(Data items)
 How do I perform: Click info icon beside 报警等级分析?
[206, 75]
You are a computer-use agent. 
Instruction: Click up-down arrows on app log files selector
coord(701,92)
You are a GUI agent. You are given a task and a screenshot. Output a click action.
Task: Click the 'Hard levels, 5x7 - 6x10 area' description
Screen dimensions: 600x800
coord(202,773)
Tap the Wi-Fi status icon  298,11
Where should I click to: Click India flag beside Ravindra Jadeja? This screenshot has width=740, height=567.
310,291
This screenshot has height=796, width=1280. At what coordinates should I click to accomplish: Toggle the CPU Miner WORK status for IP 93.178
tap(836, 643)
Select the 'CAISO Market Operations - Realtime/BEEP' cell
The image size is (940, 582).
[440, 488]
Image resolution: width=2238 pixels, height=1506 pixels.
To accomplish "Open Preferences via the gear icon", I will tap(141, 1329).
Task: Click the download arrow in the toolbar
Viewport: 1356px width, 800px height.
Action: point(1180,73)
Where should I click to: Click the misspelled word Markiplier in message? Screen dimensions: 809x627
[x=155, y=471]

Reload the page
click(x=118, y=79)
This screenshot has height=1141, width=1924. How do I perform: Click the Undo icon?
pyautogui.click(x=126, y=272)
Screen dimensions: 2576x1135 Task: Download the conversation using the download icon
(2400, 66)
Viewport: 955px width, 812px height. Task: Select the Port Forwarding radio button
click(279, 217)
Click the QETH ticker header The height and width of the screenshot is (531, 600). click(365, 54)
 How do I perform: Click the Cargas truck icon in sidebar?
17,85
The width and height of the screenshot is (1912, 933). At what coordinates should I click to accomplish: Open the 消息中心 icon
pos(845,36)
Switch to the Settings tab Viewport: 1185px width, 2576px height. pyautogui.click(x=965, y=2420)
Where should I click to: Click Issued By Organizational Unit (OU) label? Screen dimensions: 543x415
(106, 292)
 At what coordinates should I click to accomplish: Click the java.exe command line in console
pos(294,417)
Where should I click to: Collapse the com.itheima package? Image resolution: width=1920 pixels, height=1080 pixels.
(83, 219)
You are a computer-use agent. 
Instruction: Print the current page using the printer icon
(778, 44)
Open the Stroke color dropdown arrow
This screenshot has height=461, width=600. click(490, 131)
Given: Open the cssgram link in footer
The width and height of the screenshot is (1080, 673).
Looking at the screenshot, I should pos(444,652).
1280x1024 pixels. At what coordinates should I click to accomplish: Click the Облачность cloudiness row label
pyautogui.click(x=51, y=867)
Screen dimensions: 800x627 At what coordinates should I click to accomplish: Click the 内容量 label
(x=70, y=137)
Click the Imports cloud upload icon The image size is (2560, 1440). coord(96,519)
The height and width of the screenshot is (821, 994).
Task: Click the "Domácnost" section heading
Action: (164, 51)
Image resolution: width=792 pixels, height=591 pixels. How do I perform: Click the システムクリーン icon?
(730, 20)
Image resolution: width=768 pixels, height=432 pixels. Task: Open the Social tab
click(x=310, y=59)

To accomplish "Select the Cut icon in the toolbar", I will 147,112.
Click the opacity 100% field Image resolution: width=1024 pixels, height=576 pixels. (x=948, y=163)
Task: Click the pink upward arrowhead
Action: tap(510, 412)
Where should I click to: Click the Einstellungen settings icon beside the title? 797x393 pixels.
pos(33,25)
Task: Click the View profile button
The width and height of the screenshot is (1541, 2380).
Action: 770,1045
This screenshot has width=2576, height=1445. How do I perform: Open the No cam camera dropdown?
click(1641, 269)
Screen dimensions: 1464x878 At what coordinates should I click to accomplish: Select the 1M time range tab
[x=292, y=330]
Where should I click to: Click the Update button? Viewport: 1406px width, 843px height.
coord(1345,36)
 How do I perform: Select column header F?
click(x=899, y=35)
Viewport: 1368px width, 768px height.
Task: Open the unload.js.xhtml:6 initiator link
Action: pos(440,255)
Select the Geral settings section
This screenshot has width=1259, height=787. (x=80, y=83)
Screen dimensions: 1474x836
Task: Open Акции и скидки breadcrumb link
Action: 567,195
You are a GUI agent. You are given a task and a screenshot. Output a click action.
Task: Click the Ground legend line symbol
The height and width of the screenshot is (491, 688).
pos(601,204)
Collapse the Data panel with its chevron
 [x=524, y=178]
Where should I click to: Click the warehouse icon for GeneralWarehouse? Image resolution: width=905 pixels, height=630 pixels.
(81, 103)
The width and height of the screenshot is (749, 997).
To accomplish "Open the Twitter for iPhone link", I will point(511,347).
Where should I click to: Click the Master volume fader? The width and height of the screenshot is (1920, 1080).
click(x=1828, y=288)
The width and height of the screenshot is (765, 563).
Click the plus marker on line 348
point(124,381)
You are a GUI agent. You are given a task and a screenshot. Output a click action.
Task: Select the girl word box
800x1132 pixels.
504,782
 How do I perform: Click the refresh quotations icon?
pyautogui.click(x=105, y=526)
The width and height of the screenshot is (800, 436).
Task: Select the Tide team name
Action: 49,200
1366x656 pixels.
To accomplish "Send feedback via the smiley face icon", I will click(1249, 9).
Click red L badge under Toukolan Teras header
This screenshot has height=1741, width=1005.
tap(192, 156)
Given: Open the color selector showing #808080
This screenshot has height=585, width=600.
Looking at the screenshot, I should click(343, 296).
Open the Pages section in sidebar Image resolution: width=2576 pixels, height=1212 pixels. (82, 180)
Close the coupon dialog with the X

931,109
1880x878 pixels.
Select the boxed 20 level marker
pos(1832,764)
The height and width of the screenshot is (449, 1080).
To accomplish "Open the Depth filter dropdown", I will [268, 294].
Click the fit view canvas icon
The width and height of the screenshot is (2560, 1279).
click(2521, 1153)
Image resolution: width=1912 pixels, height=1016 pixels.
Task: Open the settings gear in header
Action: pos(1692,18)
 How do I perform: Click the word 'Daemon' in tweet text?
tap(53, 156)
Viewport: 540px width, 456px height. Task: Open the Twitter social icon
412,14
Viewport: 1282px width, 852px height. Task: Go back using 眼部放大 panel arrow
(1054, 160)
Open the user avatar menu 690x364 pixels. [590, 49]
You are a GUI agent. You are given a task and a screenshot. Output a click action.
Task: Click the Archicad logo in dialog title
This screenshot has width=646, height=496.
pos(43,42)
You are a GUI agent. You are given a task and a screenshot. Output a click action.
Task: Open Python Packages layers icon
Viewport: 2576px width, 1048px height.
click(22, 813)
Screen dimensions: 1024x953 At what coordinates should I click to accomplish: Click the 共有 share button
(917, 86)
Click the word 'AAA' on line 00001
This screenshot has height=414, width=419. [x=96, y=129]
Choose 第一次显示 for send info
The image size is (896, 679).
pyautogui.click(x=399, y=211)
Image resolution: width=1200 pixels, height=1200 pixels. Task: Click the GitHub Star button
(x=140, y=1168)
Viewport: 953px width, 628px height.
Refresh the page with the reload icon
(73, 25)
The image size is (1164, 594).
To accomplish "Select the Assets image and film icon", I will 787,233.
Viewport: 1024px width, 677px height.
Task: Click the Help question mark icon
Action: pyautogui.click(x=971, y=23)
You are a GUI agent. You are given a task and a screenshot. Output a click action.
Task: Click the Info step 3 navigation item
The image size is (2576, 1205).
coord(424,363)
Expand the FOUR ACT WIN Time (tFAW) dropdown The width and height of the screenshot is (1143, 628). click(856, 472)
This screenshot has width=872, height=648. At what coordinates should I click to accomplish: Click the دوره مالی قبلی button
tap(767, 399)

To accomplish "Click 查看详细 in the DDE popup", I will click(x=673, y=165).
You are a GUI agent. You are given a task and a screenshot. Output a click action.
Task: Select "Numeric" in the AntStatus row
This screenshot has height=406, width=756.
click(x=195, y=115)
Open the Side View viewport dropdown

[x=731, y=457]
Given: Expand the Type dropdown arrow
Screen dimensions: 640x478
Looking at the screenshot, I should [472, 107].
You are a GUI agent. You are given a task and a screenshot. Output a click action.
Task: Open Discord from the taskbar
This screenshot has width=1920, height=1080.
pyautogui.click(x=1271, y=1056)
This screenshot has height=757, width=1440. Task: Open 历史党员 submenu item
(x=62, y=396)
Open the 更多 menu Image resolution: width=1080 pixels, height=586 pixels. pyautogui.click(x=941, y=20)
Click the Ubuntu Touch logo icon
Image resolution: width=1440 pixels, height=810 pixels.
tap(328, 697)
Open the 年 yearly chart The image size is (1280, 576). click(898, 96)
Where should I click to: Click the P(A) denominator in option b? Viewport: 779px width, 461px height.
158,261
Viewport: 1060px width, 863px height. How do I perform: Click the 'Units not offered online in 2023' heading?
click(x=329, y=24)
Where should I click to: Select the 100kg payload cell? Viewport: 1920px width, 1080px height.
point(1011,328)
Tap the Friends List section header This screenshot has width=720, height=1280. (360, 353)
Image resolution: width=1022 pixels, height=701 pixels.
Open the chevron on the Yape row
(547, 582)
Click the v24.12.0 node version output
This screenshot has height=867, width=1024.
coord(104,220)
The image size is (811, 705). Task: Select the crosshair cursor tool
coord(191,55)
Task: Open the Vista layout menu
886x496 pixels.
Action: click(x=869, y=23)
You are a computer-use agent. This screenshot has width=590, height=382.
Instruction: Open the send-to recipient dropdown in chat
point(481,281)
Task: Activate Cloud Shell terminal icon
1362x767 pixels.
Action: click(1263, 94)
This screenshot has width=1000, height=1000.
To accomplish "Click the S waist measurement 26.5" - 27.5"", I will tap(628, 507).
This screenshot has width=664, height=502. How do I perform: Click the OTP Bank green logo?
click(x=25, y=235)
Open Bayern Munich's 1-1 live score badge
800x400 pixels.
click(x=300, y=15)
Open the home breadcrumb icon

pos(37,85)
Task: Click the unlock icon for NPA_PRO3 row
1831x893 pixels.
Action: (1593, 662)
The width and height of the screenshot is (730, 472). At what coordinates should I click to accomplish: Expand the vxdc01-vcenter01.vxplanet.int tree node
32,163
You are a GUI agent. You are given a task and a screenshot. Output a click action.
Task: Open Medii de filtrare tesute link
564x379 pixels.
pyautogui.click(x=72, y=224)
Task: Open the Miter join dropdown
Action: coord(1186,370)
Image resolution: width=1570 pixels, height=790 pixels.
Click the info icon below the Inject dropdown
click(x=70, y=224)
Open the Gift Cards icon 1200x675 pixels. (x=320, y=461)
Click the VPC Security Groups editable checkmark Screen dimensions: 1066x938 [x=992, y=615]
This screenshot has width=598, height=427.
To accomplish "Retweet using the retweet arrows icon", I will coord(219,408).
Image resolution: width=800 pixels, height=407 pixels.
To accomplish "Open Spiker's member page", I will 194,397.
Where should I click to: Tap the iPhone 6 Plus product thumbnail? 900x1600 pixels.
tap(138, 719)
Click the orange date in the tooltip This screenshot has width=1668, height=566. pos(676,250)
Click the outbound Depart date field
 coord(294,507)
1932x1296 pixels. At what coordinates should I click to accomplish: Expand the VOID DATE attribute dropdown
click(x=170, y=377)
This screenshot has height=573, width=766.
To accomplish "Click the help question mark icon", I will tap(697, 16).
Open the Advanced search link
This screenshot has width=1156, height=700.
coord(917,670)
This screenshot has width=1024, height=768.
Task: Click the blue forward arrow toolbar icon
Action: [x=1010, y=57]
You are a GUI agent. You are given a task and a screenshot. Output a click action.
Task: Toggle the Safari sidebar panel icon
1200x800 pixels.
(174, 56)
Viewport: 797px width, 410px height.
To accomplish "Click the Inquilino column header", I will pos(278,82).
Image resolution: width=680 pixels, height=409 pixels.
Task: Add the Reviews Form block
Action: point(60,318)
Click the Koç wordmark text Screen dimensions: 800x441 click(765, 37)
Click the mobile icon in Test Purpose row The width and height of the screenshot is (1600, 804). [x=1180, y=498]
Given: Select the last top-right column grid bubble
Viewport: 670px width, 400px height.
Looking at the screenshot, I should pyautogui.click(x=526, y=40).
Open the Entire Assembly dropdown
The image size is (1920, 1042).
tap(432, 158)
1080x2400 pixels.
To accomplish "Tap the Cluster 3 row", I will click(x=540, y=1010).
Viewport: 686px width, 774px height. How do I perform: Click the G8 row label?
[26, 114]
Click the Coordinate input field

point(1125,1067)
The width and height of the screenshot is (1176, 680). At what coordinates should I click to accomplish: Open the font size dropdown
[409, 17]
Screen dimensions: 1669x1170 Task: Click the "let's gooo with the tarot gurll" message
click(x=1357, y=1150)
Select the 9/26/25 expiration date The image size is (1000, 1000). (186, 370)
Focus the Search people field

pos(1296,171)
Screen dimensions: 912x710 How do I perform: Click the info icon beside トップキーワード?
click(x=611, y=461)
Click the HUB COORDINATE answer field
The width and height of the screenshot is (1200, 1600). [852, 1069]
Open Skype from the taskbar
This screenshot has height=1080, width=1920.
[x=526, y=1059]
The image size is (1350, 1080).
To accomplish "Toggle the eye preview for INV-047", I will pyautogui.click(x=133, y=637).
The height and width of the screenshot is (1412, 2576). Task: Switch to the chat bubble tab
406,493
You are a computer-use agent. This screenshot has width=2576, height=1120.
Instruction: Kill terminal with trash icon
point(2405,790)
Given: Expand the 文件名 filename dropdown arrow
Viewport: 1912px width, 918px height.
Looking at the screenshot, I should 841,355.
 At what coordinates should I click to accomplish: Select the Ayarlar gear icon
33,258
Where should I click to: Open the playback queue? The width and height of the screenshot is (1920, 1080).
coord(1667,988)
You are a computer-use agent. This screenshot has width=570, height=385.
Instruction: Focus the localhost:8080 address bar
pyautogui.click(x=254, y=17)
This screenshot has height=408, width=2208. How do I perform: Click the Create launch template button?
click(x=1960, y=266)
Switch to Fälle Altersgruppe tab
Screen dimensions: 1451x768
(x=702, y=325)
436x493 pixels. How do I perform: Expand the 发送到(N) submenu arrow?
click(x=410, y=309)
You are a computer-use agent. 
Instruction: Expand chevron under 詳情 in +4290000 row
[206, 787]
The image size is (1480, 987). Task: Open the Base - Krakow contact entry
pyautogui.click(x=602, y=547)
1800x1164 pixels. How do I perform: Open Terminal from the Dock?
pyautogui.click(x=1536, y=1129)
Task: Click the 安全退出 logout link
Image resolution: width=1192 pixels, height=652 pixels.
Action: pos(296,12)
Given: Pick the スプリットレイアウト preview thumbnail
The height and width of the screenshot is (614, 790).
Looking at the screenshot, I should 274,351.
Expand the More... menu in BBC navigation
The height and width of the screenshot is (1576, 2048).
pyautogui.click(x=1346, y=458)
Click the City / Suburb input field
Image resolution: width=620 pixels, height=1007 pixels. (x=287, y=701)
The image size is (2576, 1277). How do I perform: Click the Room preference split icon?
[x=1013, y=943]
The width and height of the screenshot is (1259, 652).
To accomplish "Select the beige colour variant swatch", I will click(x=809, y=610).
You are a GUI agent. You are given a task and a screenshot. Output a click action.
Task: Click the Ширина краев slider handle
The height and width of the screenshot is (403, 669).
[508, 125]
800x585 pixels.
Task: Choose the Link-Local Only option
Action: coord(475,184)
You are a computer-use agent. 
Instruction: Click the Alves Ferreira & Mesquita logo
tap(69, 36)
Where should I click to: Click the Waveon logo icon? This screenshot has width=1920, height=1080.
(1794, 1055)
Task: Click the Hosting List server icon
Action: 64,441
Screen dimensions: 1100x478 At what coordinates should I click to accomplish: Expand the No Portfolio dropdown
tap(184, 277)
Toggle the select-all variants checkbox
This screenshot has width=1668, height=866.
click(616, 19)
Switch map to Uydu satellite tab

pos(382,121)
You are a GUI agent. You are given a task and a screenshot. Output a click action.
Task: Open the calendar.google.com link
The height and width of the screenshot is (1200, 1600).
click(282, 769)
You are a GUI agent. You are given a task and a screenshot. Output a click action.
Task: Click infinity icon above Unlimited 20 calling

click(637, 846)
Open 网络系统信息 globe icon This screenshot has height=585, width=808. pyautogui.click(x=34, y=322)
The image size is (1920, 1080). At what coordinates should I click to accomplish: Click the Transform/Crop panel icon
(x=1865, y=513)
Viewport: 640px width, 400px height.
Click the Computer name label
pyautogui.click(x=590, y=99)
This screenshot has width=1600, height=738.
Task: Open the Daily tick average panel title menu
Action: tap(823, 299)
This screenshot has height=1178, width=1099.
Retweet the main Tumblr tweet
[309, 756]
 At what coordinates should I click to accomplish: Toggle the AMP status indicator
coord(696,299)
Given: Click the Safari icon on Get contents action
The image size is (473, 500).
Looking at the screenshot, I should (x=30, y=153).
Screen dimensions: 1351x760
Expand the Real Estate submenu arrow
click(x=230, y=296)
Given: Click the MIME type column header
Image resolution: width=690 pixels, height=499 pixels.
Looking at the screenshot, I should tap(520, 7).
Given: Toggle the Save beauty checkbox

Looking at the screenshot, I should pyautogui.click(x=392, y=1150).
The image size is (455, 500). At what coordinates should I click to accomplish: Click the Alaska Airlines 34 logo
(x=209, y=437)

▸ Instruction: Can you rewrite the lines starting with the line containing "436x493 pixels. How" and going on through the line containing "Action: pos(296,12)", swapping "Terminal" for "Finder" and leaving everything else unchanged?

▸ Finished exercise:
436x493 pixels. How do I perform: Expand the 发送到(N) submenu arrow?
click(x=410, y=309)
You are a computer-use agent. 
Instruction: Expand chevron under 詳情 in +4290000 row
[206, 787]
The image size is (1480, 987). Task: Open the Base - Krakow contact entry
pyautogui.click(x=602, y=547)
1800x1164 pixels. How do I perform: Open Finder from the Dock?
pyautogui.click(x=1536, y=1129)
Task: Click the 安全退出 logout link
Image resolution: width=1192 pixels, height=652 pixels.
Action: pos(296,12)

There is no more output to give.